Edito

Détak la lang

Geoffroy Géraud-Legros / 23 juin 2012

« Les paroles s’envolent, les écrits restent ». Difficile de croire ce dicton, après une campagne électorale au cours de laquelle des tonnes de papiers ont été noircies d’arguments, de petites phrases et de promesses. Bien sûr, tout ne se vaut pas : si d’un côté, la littérature militante des candidats PCR et socialistes pouvait revendiquer le sérieux du programme présidentiel, d’autres tartinaient des déclarations farfelues, ridicules ou mensongères. On pense au candidat du MODEM, dont les propositions consistaient à : créer des institutions qui existent déjà — un groupe de coordination des députés ultramarins. Annoncer des mesures irréalisables — la « reprise » de la concession de la SRPP par la commune de Saint-Leu et d’autres collectivités. Mentir, purement et simplement — la promesse d’une « lutte » contre la grande distribution, à laquelle M. Thierry Robert, vice-président du Département, a pourtant fait le beau cadeau d’une subvention des « produits solidaires », payés avec les impôts des citoyens.

Pour revenir aux candidats de la majorité présidentielle, la parole était double : d’un côté, les socialistes revendiquaient les 60 points du programme présidentiel. À ce tronc commun, les communistes, engagés dès les primaires pour l’élection de François Hollande, ajoutaient la parole donnée par ce dernier à Saint-Louis. Parole qui valait engagement du candidat socialiste, sur le programme de grands travaux du PCR, destiné à recréer une société de travail par le rattrapage du retard social et technique.
Nous connaissons la suite : notre parole, si élaborée, nos écrits, si détaillés, n’ont pas atteint leur cible. N’accusons pas trop la presse et autres faiseurs d’opinions uniformisés d’avoir brouillé notre message : après tout, ils sont là pour ça et nous le savons.
Ne nous laissons pas aller à l’irritation : on ne change pas le peuple parce que l’on a perdu les élections.

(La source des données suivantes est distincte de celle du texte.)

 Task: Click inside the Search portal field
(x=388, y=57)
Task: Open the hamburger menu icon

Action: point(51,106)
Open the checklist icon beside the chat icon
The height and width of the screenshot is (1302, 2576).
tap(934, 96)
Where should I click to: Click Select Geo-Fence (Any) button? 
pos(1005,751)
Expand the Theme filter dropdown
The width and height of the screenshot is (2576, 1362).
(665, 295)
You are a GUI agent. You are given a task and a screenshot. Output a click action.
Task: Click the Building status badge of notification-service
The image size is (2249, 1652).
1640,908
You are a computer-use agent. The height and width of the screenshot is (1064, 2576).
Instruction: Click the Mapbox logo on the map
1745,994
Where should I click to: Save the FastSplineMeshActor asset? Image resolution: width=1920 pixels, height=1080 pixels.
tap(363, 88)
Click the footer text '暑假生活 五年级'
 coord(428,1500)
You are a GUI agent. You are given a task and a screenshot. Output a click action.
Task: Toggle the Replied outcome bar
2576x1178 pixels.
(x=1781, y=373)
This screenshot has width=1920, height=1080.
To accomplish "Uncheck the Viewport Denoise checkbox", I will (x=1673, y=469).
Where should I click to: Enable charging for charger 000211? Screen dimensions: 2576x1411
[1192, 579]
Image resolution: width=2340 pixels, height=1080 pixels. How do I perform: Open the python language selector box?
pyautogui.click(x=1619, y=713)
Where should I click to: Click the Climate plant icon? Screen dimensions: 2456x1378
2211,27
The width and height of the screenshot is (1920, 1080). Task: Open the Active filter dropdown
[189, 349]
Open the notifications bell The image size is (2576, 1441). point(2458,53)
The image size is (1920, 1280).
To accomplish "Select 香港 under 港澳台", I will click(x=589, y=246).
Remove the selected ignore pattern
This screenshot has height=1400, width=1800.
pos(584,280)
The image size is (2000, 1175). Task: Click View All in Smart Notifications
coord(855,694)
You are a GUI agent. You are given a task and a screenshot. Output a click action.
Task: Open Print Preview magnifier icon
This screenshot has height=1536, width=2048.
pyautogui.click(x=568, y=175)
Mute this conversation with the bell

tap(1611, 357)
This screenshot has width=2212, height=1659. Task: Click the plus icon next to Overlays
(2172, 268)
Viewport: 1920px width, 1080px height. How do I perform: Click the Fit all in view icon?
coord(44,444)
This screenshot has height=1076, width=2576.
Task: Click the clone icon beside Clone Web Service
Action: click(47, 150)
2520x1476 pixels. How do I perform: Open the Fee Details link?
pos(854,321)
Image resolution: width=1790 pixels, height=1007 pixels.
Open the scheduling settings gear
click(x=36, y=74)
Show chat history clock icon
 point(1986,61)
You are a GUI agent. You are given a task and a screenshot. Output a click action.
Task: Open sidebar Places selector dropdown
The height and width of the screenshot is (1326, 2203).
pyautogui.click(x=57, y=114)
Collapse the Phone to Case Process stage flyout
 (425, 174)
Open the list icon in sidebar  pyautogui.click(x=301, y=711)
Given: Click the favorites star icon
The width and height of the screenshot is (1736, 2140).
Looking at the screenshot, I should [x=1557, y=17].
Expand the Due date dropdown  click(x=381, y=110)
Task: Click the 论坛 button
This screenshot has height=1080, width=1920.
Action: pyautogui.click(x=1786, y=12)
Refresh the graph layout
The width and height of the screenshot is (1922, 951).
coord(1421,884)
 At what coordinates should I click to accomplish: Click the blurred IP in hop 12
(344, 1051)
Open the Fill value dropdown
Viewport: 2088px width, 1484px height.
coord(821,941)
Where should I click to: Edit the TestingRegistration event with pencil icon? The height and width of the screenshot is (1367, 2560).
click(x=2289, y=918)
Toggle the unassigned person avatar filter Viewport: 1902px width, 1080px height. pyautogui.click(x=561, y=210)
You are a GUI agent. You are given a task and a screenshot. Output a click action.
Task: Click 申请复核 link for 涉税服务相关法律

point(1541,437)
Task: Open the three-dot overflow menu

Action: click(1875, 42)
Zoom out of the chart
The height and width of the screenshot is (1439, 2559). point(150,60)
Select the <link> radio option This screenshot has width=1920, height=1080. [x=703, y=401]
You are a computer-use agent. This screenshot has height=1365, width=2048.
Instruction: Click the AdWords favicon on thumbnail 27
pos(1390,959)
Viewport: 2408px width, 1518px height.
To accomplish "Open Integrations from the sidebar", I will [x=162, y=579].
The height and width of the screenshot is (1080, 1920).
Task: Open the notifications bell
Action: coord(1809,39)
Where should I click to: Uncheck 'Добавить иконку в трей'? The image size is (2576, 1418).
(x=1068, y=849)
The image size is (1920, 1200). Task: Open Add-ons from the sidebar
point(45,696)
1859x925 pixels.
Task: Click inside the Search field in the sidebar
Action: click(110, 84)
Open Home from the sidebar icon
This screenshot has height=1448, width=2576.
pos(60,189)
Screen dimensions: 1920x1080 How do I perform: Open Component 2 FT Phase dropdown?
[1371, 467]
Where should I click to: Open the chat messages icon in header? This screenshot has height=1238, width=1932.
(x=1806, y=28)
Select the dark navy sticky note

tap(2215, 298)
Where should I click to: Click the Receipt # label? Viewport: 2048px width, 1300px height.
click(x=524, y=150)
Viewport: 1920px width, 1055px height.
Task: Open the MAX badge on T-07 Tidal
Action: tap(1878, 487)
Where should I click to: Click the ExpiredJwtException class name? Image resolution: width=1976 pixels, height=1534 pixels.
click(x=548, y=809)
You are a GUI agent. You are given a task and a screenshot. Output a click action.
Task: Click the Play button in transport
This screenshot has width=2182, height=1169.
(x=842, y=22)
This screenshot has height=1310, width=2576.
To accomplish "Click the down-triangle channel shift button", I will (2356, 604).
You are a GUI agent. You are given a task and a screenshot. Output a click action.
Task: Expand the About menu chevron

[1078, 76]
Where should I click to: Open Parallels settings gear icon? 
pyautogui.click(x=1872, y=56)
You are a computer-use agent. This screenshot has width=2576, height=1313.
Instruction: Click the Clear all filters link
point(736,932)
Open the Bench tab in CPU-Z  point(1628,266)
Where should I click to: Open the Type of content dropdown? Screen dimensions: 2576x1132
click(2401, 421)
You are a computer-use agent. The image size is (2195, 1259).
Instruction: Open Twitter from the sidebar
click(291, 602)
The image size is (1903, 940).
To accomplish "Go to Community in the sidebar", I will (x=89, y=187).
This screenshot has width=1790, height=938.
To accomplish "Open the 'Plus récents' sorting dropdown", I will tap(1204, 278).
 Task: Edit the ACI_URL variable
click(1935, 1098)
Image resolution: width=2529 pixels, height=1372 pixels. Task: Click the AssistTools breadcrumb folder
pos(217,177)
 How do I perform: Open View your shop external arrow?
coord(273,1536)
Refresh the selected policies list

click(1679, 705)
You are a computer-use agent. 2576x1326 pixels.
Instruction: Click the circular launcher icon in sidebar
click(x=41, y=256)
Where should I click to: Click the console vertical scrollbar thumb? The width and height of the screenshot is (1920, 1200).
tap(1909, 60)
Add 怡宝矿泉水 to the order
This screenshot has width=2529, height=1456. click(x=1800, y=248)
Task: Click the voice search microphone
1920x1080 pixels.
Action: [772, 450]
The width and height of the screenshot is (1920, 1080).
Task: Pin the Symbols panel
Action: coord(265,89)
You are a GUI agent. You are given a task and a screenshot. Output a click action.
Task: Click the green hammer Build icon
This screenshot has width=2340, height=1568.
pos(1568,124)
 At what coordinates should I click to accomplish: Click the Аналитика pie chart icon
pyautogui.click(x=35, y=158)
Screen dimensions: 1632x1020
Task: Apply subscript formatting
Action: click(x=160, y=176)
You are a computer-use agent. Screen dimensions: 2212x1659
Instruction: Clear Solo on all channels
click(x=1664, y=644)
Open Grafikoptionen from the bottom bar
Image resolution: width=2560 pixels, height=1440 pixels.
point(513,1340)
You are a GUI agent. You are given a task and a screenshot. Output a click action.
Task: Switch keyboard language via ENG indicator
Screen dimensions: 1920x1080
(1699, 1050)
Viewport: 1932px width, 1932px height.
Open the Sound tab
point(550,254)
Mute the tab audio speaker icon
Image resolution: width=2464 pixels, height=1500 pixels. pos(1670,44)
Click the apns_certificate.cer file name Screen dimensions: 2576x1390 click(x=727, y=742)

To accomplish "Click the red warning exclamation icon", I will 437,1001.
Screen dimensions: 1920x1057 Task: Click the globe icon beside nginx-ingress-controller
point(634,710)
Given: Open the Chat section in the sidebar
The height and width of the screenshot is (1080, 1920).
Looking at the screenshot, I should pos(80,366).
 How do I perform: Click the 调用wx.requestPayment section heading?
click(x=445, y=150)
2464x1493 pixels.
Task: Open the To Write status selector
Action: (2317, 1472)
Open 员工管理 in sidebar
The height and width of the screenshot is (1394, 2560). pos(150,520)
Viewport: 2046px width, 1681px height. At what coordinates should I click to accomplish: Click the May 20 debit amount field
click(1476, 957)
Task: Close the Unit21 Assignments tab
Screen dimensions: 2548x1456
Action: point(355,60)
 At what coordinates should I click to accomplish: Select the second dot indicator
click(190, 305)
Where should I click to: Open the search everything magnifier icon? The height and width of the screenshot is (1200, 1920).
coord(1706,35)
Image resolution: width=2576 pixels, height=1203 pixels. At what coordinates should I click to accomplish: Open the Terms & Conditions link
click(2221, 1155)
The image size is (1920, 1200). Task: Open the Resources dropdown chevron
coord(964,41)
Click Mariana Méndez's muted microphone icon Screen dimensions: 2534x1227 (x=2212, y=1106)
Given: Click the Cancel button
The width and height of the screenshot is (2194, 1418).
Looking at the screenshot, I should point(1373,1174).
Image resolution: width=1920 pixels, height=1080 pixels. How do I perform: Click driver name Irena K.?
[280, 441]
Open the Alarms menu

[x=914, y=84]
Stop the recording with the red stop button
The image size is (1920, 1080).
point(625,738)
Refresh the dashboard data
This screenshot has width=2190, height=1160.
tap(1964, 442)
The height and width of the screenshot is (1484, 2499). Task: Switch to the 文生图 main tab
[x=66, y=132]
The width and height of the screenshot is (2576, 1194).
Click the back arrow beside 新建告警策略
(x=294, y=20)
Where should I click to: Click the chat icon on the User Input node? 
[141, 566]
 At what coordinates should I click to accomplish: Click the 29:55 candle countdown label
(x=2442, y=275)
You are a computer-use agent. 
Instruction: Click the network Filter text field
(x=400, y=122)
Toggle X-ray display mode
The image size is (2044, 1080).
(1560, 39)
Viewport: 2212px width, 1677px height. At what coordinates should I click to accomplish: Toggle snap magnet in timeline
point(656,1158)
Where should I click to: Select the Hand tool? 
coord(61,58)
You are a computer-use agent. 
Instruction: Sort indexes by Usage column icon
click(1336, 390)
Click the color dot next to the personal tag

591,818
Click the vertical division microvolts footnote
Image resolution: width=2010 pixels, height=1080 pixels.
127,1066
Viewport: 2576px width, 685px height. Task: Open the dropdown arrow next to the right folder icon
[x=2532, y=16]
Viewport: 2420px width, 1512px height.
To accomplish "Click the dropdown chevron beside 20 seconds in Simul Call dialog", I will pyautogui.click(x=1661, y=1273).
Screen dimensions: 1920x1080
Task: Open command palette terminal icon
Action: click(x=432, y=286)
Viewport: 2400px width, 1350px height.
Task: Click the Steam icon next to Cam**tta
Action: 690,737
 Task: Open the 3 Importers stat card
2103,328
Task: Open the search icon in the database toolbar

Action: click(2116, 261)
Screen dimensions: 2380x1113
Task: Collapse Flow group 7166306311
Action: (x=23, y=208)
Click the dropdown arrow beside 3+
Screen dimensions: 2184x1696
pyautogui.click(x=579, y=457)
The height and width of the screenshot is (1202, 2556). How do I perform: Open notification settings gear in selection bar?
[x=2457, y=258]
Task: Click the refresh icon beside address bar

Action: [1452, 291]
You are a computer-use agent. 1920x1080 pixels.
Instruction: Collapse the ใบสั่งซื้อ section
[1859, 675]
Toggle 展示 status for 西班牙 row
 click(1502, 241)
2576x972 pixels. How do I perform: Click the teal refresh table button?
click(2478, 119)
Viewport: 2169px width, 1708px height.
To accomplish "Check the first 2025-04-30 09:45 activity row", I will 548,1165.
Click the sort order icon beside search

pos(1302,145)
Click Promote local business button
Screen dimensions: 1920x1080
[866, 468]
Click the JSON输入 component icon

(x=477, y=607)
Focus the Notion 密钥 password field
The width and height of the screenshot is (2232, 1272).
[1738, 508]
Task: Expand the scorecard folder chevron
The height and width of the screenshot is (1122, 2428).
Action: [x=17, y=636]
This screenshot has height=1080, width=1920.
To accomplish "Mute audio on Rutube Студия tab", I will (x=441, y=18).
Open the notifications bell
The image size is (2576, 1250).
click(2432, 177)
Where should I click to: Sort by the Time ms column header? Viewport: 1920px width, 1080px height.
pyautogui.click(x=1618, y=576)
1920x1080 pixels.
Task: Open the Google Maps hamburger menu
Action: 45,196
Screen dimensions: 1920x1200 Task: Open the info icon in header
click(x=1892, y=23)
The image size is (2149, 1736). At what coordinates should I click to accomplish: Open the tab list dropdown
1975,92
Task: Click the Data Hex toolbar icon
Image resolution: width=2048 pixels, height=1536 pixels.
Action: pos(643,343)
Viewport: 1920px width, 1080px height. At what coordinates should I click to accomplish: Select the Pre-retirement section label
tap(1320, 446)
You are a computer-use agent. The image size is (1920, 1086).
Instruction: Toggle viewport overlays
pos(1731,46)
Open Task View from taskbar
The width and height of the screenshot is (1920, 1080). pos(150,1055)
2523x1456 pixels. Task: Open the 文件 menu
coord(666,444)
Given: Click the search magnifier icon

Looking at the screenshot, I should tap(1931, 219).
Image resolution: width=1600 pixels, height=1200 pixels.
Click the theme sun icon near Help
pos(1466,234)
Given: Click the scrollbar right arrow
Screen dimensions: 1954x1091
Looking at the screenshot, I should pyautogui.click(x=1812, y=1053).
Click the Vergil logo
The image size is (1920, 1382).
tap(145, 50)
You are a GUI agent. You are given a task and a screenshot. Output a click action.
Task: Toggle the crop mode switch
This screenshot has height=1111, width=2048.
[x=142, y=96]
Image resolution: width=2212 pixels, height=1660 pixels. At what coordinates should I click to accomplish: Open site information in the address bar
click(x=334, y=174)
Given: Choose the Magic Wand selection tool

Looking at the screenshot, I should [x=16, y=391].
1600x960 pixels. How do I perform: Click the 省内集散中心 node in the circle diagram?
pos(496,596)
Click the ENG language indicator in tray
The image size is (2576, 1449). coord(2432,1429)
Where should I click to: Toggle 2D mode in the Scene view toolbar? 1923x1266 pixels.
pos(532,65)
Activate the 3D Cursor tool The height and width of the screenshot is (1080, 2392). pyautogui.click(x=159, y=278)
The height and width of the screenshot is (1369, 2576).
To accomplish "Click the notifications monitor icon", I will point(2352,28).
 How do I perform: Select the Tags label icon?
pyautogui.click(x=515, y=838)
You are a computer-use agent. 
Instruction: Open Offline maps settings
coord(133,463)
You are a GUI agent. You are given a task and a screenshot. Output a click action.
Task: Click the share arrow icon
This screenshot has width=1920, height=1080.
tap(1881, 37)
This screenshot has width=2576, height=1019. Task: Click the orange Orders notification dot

Et surtout, surtout, évitons l’écueil de la culpabilité, de la flagellation et des inutiles mea culpa : nous n’en avons pas le temps.
Parlons, comme nous avons su le faire jusque-là. C’est-à-dire, en nous regardant en face, mais pour agir et organiser. Parler, mais non pas pour râler le cœur ou pleurnicher, mais pour repartir au plutôt à la bataille.

Car déjà, les paroles et les engagements se sont envolés. Du côté de Saint-Paul, ou la « liberté » et, singulièrement, la liberté de parole, servait de programme, on fait taire ceux dont la parole ne se réduit pas à des louanges. Envolées, déjà, du côté des députés socialistes, les paroles contre la casse de l’école. La Réunion ouvertement lésée par la distribution de postes supplémentaires, la nouvelle députée Éricka Bareigts se réjouit d’une mesure qu’elle aurait dénoncée il y a encore quelques semaines. Un reniement qui en annonce évidemment d’autres ; et l’on serait bien naïf de croire que Mme Bareigts et ses amis, qui nous font part tous les soirs de leur enchantement presque enfantin d’être dans l’Hémicycle y feront autre chose que du oui-oui. "Témoignages" nous invite aujourd’hui à « détaké la lang ». Face aux parjures et aux trahisons, qui s’annoncent, à nous de savoir nous parler. À nous de « démailler le cœur ». À nous, le temps de la parole. À nous le temps de l’action.